● **WORK ITEM**
What lines in the records below mention "Task"? List them all.

● **DATA EXCERPTS**
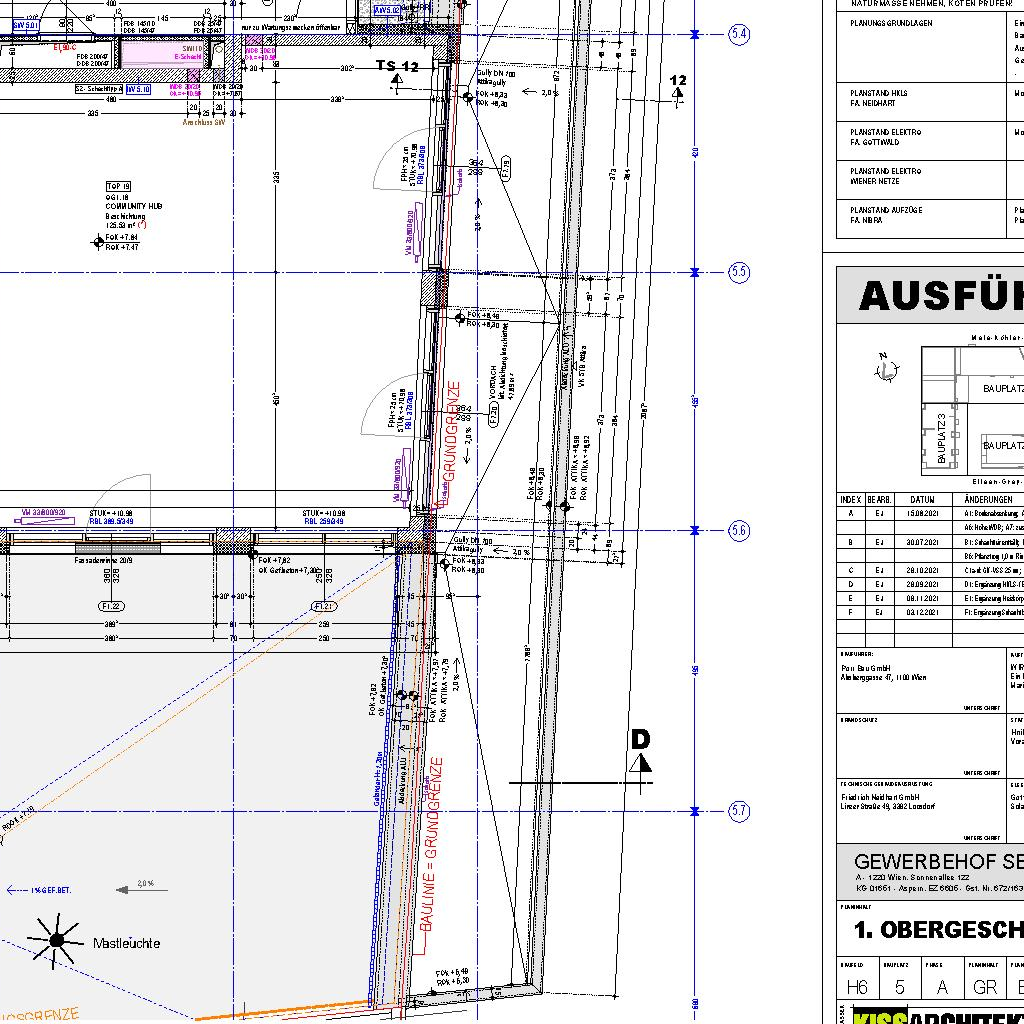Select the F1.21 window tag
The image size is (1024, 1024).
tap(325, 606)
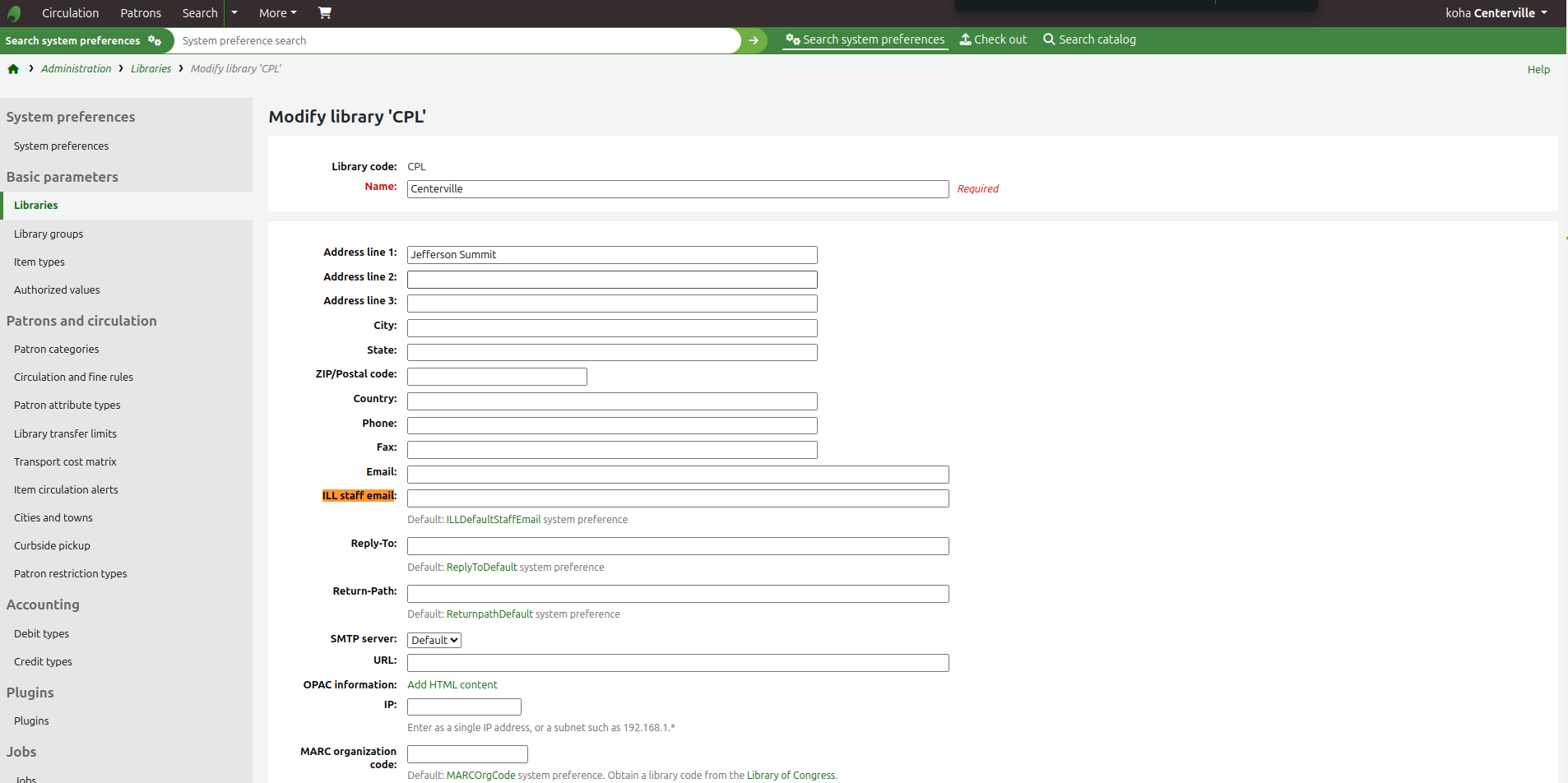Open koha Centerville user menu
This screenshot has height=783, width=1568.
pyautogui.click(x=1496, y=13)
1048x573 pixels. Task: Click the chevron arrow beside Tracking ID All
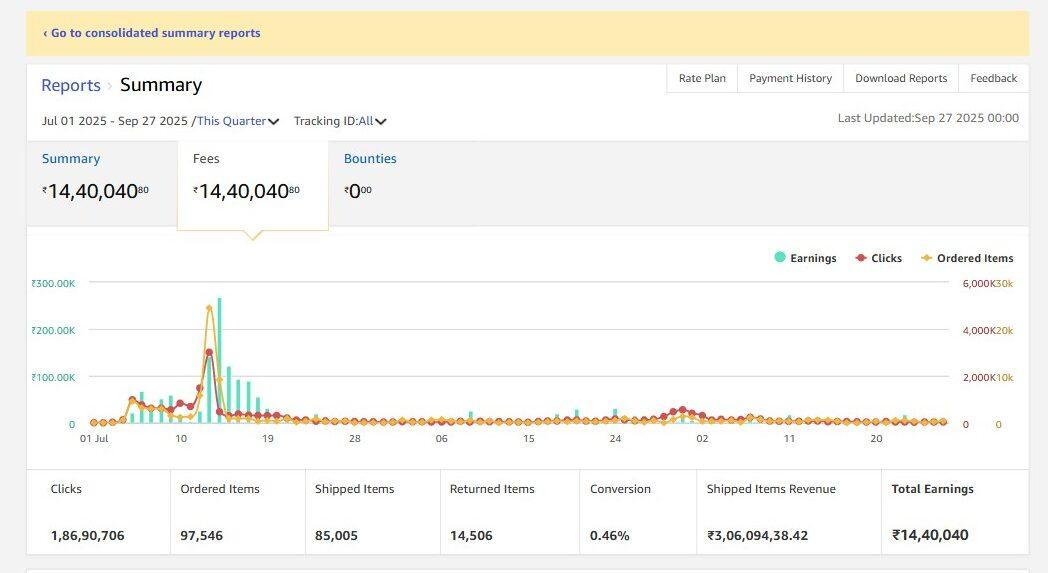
...
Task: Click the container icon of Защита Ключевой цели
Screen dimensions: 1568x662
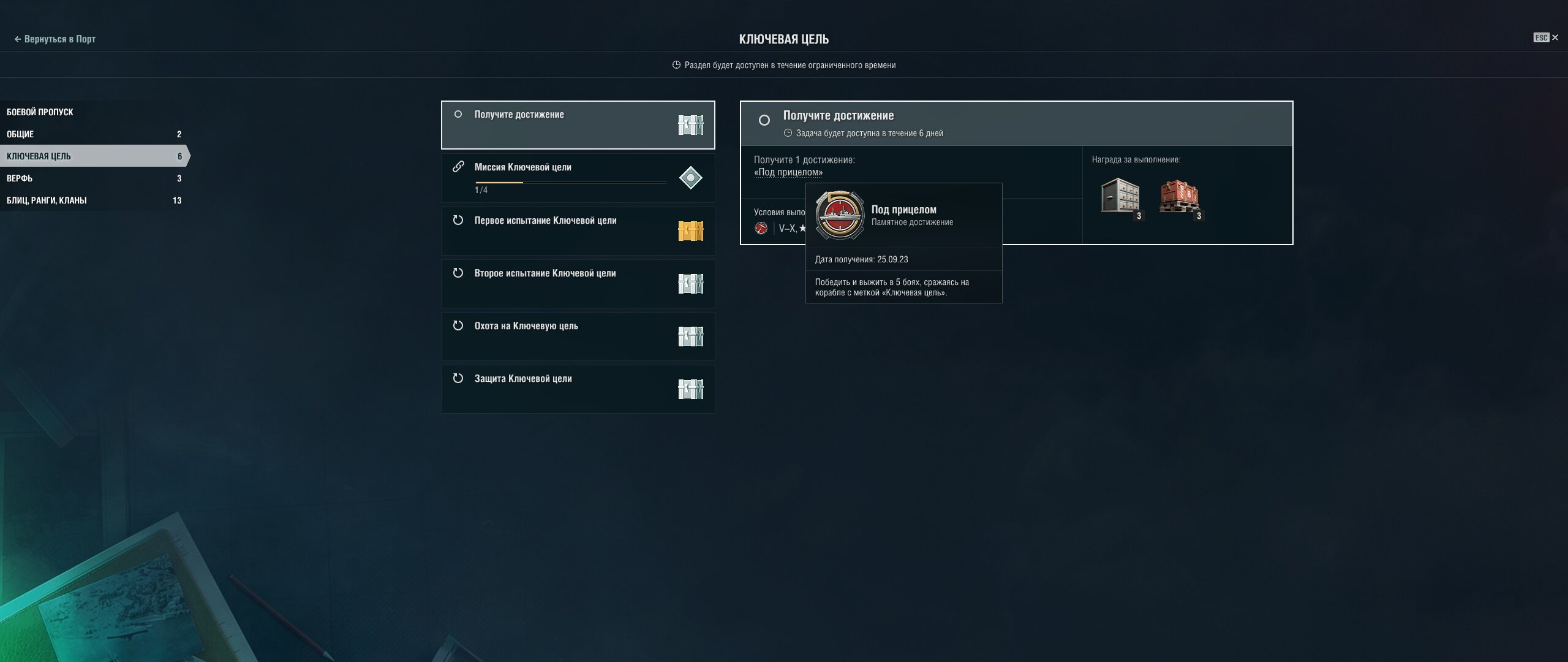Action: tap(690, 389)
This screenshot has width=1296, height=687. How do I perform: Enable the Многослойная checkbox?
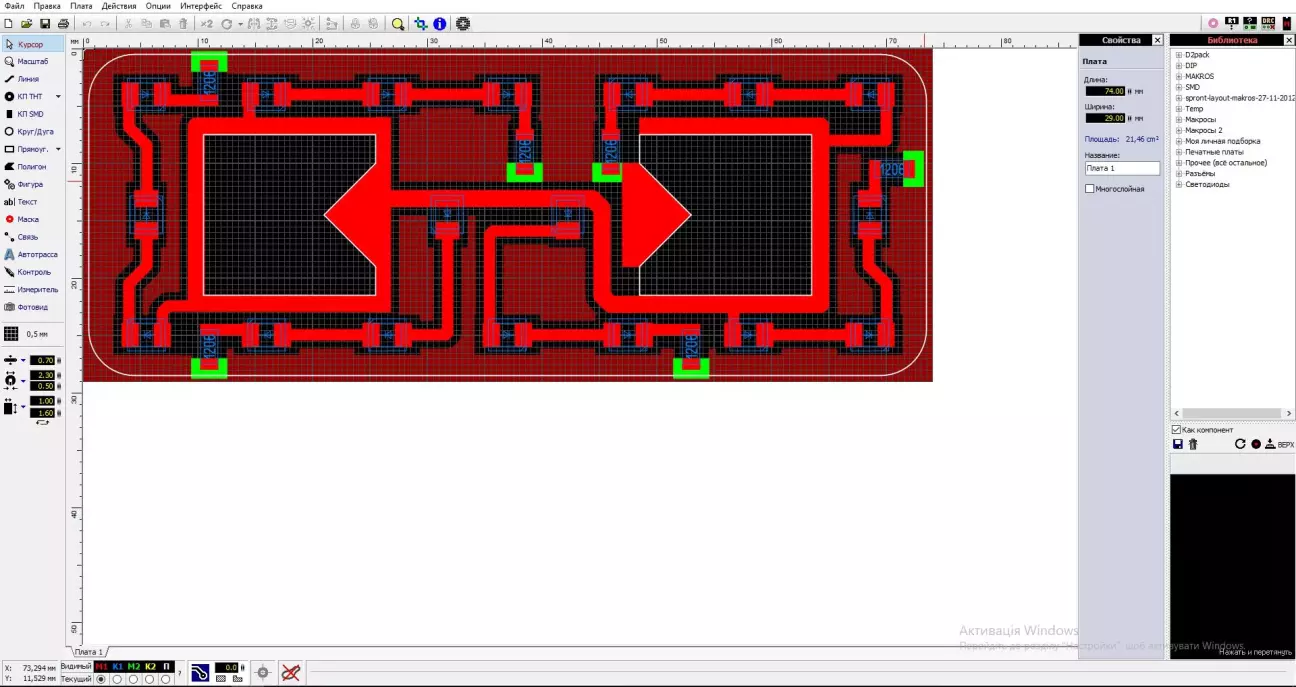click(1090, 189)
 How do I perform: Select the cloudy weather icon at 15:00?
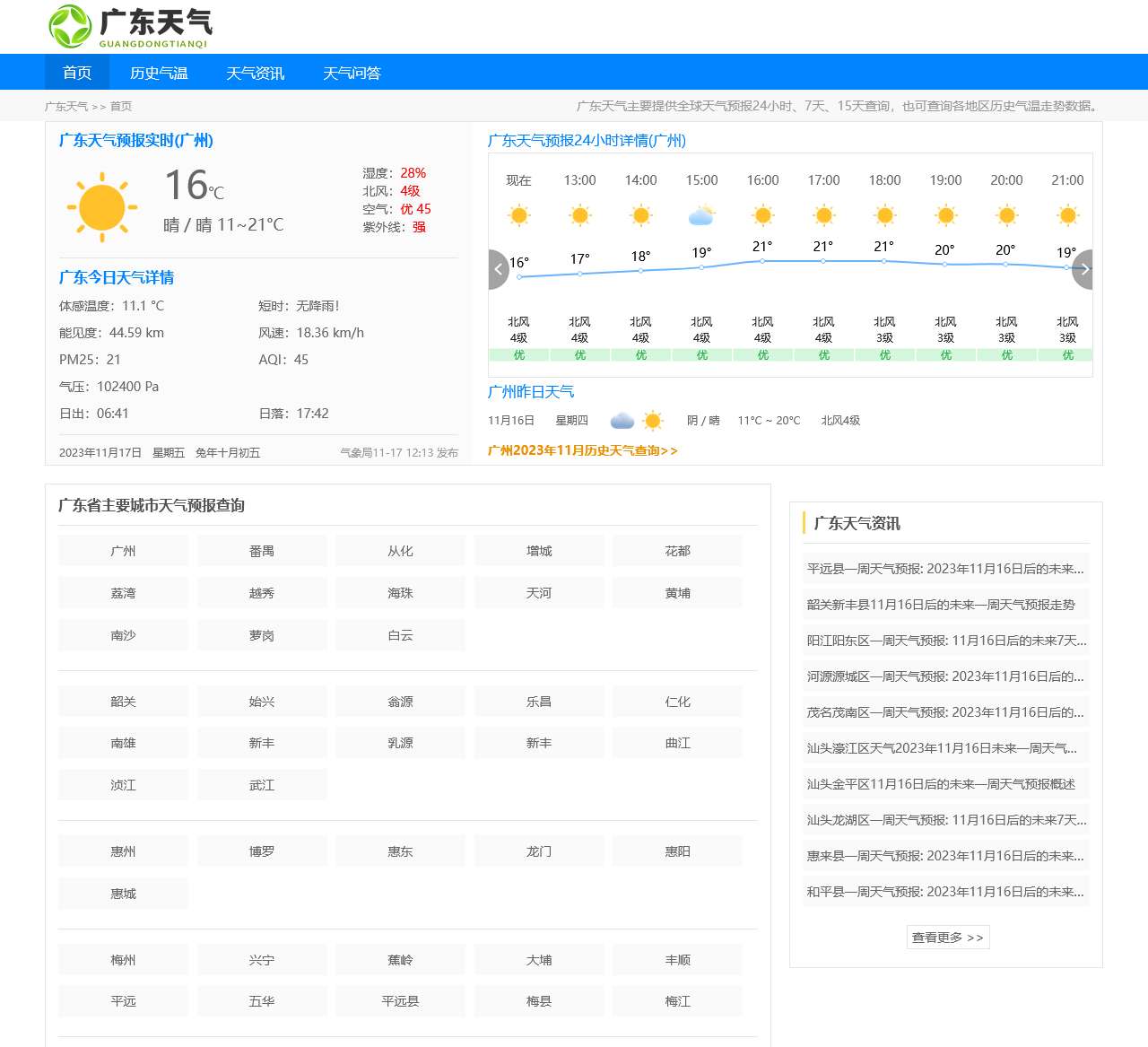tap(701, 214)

● **ANSWER SPACE**
1048x573 pixels. Task: Click the chevron arrow beside Tracking ID All
Task: Click the container icon of Защита Ключевой цели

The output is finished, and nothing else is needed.